"Menulis dengan Waktu"
-Redaksi detikcom-
07 Maret 2013
Tepat
setahun lalu (6 Maret 2012) adalah hari pertamaku bekerja sebagai jurnalis di detikcom. Ada banyak hal yang aku dapat,
pun banyak yang tak aku suka selama bekerja hingga saat ini. Aku akan ceritakan
dalam beberapa postingan #catatan
jurnalis.
Sebelum
bercerita, perlu diketahui bahwa model jurnalis itu berbeda-beda,
tergantung medianya (aku bicara dalam skala nasional). Ada media: (1). Televisi,
(2). Koran, (3). Majalah, (4). Online, dan (5) Radio. Aku bekerja pada media
online, detikcom. Karena media online, maka kami memiliki pola kerja yang
berbeda dengan media lain.
Kekuatan
media online paling utama adalah “kecepatan”. Ya, seberapa cepat dalam
menghadirkan breaking news. Jika ada
media online yang telat menuliskan berita, media itu pasti ditinggal! Itulah
mengapa detik punya slogan: update
banget!. Memang di situ kuncinya. Itu juga yang menjadikan detik dibuka
lebih dari 40 juta kali dalam sehari.
Soal
kecepatan ini, aku kasih contoh:
[Liputan
di DPP Demokrat] - Saat itu Anas Urbaningrum baru saja naik podium untuk
memberikan sambutan soal seminar Tomcat. Kantor meneleponku, ‘Bal, Anas ngomong
apa aja?’ Aku bilang, Anas baru aja naik podium belum ada yang diomongin. ‘Ya
dah kamu dengerin ngomong apa dia?’. (apa yang Anas sampaikan langsung aku
sampaikan via telfon ke redaksi). Sekitar 5 menit, klik! Telfon ditutup. Tak
lama, saat Anas masih berada di podium, berita sudah naik
Cerita
lainnya saat terjadi Gempa di Jakarta, gempa itu terasa sampai di kantor. Tak
perlu menunggu intruksi, salah seorang redaktur yang juga koordinator liputan
menuliskan berita gempa saat gempa masih terasa. 5 menit. Klik! Berita sudah
naik. “Gempa Guncang Jakarta”. Inilah media online, kami bekerja dengan waktu.
Karakter
media online berikutnya, running!
Ada
yang mengkritik kelemahan media online adalah informasi yang kurang lengkap.
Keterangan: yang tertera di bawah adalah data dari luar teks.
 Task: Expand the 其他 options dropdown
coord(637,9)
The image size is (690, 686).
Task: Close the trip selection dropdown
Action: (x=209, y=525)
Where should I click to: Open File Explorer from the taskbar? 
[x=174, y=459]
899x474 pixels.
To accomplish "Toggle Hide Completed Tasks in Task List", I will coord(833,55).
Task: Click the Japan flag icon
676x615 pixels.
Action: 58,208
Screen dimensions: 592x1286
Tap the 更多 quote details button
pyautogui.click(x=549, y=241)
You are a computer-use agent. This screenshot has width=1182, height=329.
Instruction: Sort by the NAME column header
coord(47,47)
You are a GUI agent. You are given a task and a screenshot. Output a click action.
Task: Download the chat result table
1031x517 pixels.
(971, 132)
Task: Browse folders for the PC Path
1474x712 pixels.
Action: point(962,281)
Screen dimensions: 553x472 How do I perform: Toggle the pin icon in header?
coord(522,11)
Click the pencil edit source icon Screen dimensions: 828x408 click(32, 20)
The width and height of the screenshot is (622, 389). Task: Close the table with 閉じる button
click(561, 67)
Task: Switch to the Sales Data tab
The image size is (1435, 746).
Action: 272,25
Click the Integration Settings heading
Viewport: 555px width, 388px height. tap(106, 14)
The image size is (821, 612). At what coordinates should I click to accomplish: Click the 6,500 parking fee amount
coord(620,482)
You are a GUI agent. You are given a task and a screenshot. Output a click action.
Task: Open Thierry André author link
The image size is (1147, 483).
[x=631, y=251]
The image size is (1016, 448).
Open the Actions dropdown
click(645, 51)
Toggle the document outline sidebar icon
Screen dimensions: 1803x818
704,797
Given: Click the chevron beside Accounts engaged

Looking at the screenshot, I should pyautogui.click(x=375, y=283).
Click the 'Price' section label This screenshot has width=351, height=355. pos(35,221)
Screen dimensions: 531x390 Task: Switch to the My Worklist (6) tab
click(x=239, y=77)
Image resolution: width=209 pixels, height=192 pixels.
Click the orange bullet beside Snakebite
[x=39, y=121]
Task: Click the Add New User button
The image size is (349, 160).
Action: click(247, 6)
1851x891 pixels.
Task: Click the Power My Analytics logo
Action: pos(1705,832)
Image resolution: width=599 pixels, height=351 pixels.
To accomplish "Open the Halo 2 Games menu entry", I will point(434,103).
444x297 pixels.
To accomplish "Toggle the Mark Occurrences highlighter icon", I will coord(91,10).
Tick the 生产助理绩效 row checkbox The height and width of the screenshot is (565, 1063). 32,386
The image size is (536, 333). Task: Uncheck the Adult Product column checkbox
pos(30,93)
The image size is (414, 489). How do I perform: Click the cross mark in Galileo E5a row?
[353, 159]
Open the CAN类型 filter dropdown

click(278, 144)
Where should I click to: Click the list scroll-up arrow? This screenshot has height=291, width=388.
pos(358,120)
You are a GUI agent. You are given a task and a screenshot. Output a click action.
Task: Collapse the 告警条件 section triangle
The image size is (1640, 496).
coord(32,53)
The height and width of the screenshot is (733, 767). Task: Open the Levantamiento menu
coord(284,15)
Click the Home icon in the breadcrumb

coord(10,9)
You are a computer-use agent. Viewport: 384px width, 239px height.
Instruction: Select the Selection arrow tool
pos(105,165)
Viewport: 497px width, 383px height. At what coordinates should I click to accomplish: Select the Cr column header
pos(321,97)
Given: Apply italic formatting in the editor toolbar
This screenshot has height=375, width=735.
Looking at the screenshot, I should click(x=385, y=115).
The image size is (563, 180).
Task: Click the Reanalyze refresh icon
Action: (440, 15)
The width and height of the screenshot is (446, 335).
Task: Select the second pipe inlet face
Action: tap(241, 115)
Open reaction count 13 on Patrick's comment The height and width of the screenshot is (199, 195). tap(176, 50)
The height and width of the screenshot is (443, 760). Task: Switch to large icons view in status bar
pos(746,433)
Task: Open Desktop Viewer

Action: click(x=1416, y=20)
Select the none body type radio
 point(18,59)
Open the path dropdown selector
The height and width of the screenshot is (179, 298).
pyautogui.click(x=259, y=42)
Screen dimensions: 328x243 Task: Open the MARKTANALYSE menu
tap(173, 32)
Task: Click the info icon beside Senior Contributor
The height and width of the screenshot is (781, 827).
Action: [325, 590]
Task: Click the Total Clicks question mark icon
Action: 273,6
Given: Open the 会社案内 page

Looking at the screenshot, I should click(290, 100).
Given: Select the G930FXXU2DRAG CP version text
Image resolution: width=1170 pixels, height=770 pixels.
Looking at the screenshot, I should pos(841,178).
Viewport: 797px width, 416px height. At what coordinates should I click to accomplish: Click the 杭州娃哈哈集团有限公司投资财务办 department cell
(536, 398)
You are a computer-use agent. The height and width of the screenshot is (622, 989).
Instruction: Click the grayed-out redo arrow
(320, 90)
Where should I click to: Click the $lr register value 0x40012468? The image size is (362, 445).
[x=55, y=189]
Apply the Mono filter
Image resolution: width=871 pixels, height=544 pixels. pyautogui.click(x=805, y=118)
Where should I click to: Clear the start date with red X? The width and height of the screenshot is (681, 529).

Kritik itu bisa jadi benar, tapi juga harus paham bahwa media online memiliki karakteristik
running. Media online berbeda dengan koran
yang harus menyajikan informasi lengkap dalam satu judul, bukan juga televisi
yang harus lengkap dengan gambar. Running yang dimaksud adalah setiap berita
itu bergulir sehingga tak harus menunggu data lengkap untuk dipublikasikan.
Contoh:
‘Ada peristiwa tabrakan antara BMW dengan Luxio. Informasi masuk kejadian pukul
03.15 WIB, maka saat itu juga dibuat berita pertama peristiwa tabrakan.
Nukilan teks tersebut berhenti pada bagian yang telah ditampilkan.